During this time, take some time out to understand what you are thinking, what you are feeling and what you’re doing to help yourself kick adversity’s butt. Were you more positive? Did you take time to relax? Were you communicating your thoughts/feeling well? Did you recognise when you were faced with challenges and if so, how did you approach them?

Knowing how you perform when everything is going great, is crucial to knowing what you need to work toward when you are struggling and trying to get back there. Take some time to be mindful of your mentality. Write down some scenarios that have happened recently and how you approached them in a way that allowed your flow state to continue. Consider: the situation, how you felt, your reactions, how you interpreted the situation and how you acted on it. By writing it down you are able to refer to it when in times of need.

Task prioritisation

When you feel you have so much to do, taking a step back to breathe and give yourself a second to process can make a huge difference. Firstly, take a breath. Then write down all of the things you need to achieve for the day or week. Next, number them in order of importance and begin to complete each task on the list, ticking off the completed ones as you go. This may sound simple, but by occupying your mind with active planning and doing you remove any space for panic or worry.

If people ask you to do other things or help them, kindly explain that you have a list of things you must do first. Once you have finished and have spare time, check up on them, see how they got on and offer your services if they are still in need. Remember, it is ok to say no.

Emotional control

Being emotionally in control is often contingent on your level of self-awareness. When you are in the moment of heightened emotions, it’s difficult to see things objectively. Just as being aware of your mindset and emotions in the good times is helpful, understanding yourself in not so good times is helpful in preventing an emotional spiral.

Practice understanding how your body feels when you are becoming stressed. Note down:

  • Physiological signs (increase in body temperature, sweating, increased heart rate)
  • Mindset (irrational thinking, worry, negative thoughts inability to focus)
  • Behaviour (pacing, fidgeting, inability to sit still)

By understanding yourself in times of stress you are able to notice the signs and step in before it all gets too much. Being aware of your emotions, puts you in control of your emotions.

As we said, you can only control your reactions and emotions to a situation. If panicking, crying or becoming angry at the situation are all unproductive behaviours, you can control that and make a choice to act in a more constructive manner.

Stress management

Once you have recognised when you are becoming stressed and have managed to control your emotions enough to act productively, practice deep breathing to reset your mind and body to its usual state.

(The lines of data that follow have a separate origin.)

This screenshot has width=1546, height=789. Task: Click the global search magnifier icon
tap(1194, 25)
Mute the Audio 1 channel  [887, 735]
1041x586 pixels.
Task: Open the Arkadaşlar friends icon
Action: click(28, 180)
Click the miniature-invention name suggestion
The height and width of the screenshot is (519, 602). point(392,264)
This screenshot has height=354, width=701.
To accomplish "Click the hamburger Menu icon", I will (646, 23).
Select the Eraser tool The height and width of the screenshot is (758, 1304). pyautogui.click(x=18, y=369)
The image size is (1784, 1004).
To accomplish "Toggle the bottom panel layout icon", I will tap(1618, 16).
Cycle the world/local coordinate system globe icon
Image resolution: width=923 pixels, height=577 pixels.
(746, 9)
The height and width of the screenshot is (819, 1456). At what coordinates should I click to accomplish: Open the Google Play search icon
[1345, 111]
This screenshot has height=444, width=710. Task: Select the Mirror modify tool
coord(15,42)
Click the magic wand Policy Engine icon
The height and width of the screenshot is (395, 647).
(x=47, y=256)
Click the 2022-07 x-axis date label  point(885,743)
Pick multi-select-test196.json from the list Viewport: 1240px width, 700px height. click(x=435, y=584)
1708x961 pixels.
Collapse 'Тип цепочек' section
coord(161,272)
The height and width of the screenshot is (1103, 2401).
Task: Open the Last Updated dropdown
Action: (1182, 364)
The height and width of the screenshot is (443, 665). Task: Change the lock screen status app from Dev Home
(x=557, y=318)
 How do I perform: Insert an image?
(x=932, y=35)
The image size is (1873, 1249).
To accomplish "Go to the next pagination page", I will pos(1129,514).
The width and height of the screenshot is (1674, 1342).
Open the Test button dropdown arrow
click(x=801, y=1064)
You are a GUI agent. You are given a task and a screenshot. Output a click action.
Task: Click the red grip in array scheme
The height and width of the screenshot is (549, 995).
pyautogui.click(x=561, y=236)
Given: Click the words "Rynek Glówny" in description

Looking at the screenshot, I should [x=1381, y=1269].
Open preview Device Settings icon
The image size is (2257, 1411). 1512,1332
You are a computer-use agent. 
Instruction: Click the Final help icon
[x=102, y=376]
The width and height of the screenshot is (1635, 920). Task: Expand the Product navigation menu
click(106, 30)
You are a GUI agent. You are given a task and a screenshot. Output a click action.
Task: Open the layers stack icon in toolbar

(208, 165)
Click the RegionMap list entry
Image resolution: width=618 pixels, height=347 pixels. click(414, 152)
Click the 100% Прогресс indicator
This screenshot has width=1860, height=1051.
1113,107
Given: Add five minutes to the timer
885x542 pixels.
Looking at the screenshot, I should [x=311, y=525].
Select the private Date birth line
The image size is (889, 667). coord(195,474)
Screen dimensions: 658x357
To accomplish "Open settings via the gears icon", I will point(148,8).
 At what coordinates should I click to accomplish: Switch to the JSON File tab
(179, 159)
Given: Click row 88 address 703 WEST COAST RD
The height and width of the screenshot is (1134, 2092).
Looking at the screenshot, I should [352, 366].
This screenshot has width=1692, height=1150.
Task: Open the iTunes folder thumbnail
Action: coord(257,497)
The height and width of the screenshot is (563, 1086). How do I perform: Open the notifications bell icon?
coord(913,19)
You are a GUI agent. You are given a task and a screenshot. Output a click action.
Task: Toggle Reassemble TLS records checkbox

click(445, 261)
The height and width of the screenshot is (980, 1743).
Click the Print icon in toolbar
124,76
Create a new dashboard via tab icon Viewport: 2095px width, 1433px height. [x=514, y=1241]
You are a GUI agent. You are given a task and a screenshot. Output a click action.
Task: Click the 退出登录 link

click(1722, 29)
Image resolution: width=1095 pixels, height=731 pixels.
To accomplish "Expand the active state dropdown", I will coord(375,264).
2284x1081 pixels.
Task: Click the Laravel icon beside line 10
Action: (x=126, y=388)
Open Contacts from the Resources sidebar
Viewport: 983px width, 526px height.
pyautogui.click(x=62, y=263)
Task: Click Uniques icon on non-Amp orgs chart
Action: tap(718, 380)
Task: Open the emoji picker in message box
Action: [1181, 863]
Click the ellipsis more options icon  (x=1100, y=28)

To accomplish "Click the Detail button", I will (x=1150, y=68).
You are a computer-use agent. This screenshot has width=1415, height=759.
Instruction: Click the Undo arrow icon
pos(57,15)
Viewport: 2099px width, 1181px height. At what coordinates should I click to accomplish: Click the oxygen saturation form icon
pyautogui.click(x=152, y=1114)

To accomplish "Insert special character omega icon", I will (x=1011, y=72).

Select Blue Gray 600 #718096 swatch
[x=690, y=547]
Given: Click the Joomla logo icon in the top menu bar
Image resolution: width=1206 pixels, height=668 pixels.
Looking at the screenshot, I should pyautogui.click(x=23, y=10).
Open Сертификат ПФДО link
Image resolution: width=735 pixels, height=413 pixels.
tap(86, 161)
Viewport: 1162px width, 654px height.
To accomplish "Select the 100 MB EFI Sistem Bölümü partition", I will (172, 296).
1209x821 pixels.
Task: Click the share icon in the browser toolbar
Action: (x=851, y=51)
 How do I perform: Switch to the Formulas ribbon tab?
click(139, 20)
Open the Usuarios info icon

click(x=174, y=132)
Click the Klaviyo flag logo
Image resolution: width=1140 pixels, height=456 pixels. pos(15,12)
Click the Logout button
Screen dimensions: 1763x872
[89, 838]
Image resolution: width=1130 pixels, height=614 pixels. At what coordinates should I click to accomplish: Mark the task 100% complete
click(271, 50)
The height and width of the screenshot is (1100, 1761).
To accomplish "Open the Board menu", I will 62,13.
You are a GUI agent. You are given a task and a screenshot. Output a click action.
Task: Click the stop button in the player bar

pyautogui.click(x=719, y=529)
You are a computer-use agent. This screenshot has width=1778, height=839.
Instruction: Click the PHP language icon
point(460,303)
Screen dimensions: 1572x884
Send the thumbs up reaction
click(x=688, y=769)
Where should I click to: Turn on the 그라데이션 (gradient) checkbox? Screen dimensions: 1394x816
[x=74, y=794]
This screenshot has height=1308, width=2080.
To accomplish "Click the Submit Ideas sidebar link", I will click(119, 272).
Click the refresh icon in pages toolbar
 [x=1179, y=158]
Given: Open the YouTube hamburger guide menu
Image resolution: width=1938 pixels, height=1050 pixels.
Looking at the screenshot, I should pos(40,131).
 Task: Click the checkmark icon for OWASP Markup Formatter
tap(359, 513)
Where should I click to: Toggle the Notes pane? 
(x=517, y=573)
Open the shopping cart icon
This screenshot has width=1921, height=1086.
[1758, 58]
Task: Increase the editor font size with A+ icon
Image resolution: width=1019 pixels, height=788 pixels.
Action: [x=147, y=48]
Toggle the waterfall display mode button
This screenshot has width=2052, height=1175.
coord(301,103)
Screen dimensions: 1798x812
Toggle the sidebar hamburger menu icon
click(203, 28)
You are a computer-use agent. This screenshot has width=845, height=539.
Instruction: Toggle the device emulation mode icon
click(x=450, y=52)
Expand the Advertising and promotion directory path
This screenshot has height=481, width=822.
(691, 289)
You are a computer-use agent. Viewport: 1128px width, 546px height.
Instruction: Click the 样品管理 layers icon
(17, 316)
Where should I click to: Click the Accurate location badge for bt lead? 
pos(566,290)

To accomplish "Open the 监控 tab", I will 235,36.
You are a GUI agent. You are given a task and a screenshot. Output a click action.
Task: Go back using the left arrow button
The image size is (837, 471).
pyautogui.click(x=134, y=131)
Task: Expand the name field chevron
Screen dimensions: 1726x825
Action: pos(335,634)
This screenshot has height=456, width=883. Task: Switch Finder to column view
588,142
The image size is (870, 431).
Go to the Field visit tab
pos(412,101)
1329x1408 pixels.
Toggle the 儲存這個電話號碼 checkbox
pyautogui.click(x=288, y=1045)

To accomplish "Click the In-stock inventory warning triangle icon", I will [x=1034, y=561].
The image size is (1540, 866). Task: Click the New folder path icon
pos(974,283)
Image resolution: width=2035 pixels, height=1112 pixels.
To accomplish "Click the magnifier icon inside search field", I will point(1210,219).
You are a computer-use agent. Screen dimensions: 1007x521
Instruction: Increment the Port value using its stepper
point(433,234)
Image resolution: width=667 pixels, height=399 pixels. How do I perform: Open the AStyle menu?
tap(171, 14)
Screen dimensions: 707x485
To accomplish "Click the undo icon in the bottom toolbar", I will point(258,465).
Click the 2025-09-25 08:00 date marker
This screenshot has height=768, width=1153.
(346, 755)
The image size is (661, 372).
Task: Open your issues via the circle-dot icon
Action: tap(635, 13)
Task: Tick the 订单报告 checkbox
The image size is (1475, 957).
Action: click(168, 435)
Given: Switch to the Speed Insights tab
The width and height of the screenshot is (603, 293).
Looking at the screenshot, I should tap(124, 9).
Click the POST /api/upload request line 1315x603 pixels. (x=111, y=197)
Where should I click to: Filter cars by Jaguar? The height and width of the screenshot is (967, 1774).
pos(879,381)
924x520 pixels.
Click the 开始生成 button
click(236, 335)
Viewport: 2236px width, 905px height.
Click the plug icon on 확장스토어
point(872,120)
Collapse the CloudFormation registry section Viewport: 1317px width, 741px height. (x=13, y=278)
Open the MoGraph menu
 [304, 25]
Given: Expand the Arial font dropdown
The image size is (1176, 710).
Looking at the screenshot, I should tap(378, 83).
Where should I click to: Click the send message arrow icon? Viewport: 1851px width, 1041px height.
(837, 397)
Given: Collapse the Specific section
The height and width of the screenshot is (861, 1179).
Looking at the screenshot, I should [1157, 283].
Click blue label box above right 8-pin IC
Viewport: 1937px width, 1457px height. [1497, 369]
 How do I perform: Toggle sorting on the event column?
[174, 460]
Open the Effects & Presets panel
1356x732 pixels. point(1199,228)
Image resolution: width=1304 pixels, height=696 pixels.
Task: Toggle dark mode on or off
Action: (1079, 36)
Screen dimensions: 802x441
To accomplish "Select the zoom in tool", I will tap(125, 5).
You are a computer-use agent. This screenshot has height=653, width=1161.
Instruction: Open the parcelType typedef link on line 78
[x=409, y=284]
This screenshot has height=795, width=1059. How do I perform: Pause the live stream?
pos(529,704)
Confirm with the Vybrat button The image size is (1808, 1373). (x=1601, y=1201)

Pick a room in your most frequent environment (workplace and home) that makes you feel calm and relaxed. Whenever you feel yourself getting stressed, take a few minutes, go to this room and practice your breathing. Associate this room with positivity, restarting and refuelling.

Whilst in the room, tell yourself it’s ok and ask yourself what you need to do next. Do you need to have chat with your boss? Do you need to ask someone to help you? Perhaps you need to reorganise your tasks for the day or ask your partner if they can pick the kids up from school. Whatever it is, do it. Stress is unproductive. Proceeding with what you need to do to alleviate some stress will help.

Moving Forward

Unfortunately, stressful situations are likely to arise often. The best part about that is that it gives you ample opportunities to refine your stress management techniques and constantly learning more about yourself, your thoughts and behaviours.

When you things in place such as: breathing, a designated calm environment and a plan of action, you become better and understanding the stressful situations, accepting them and then choosing how to act accordingly in a way that allows you to thrive.